Phosphorus is contributed not only by the sewage effluent, but also by the stormwater from agricultural and residential lands and the use of fertilizers and other chemicals, animal wastes, litter, and decaying vegetation. The data from 1980 included only stations located on Slab Cabin Run above its confluence with Thompson Run, and therefore, the high levels of contaminants resulted from field and street runoff from Dalevue, Lemont, parts of State College, and the associated on-lot sewage facilities (septic systems) there. Consequently, the levels in the 1980 data are representative of stormwater runoff, rather than the sewage treatment plant effluent.
Levels of contaminants in Thompson Run and Slab Cabin Run below the confluence were not tested after a period of rain, but it would be reasonable to believe that levels would be higher than those of Slab Cabin Run above the confluence due to the greater amount of urban drainage area stormwater coming from State College borough and the Penn State campus. Discontinuation of sewage effluent input lowered the phosphorus levels of Thompson Run and downstream waters, but some phosphorus loading is most likely occurring from the stormwater input, as seen in the 1980 phosphorus data for Slab Cabin Run from the PennDOT study.
. The number of stormwater inputs has increased since 1980, as has the amount of developed land, roads, other impervious surfaces, and hence, the total stormwater amount has increased as well.

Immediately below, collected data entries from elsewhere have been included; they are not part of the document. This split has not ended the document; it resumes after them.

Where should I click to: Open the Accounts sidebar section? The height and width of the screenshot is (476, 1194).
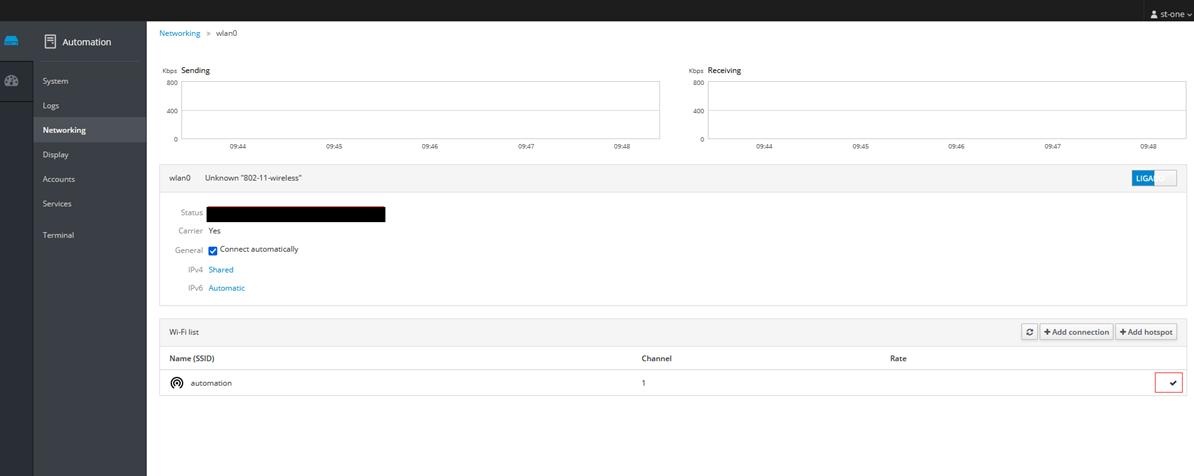coord(59,179)
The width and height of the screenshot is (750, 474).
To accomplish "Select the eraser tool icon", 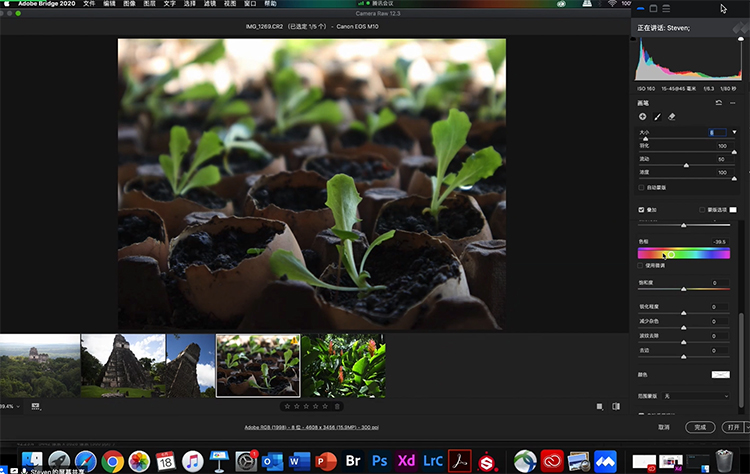I will click(672, 116).
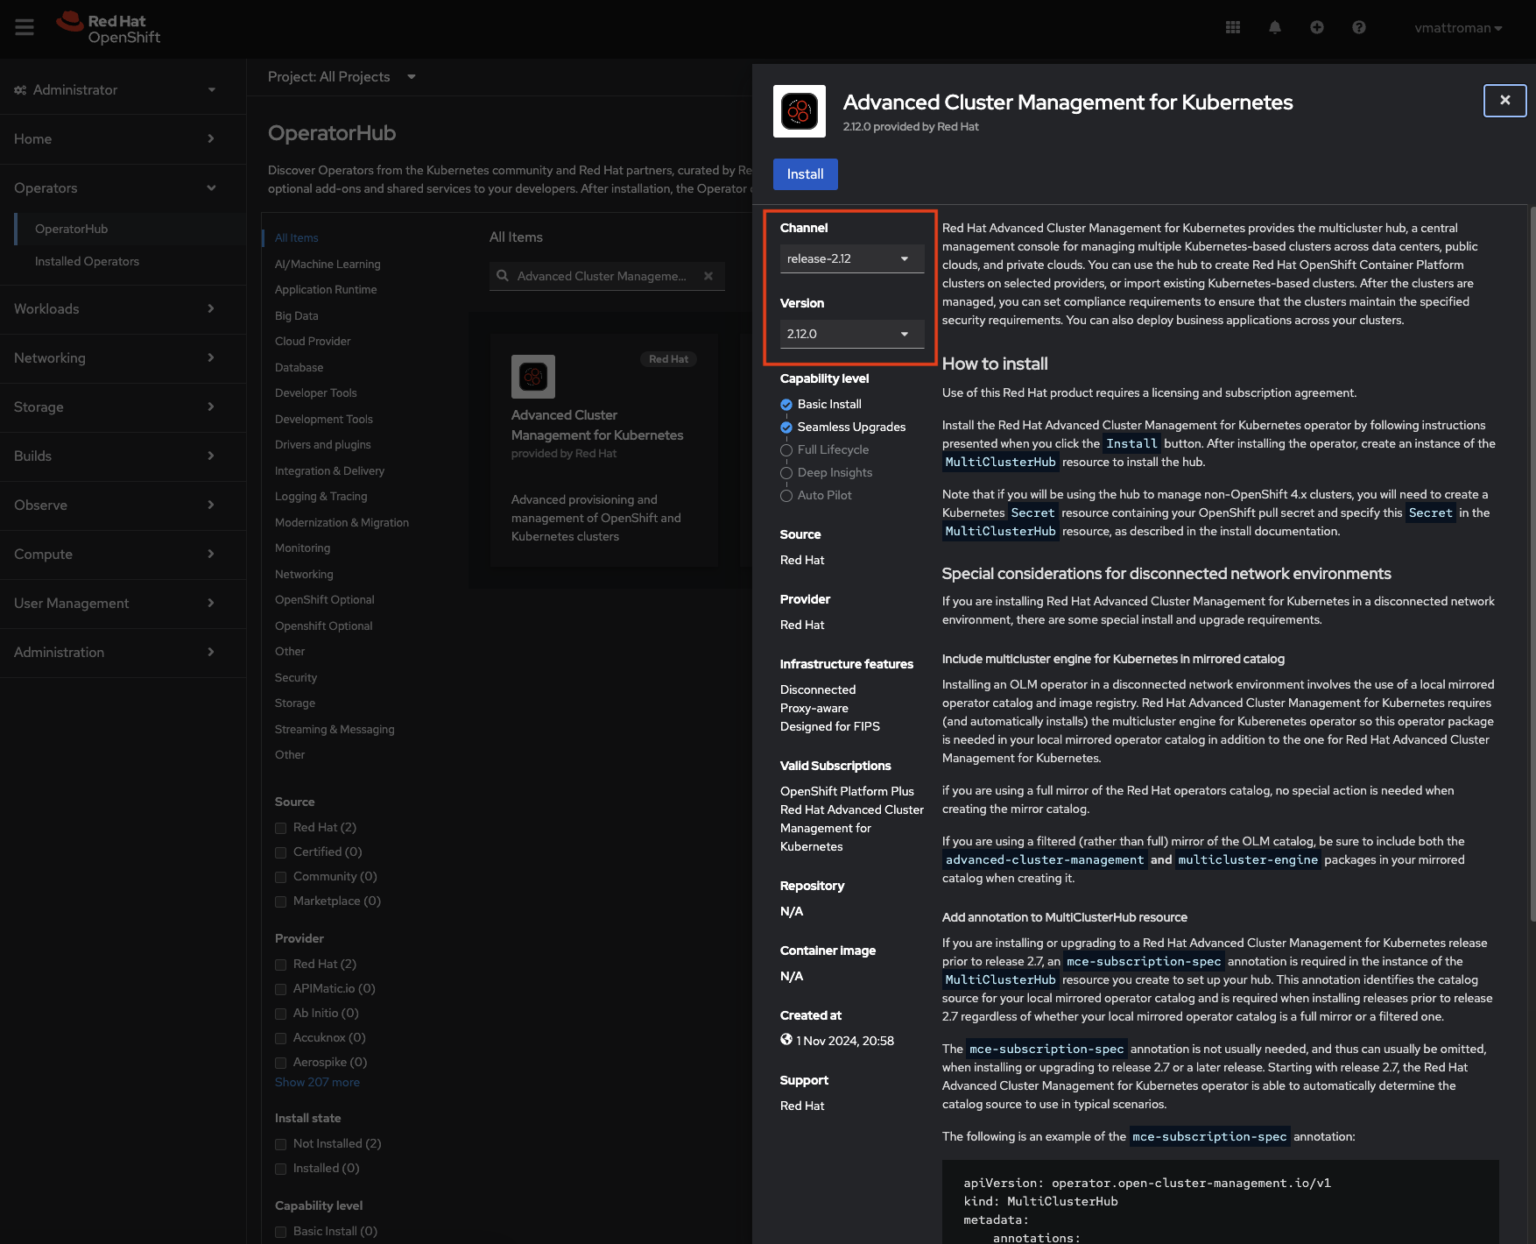1536x1244 pixels.
Task: Clear the operator search with the X icon
Action: coord(708,276)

Levels of turbidity, total suspended and dissolved solids, fecal coliform bacteria, contaminants associated with fertilizers and pesticides, oil and grease and other road surface materials and low pH will continue to increase with increases in stormwater input, and possibly resulting periodic fish kills and water quality impairment from accidental spills or other sporadic contamination from stormwater, as has happened in the past.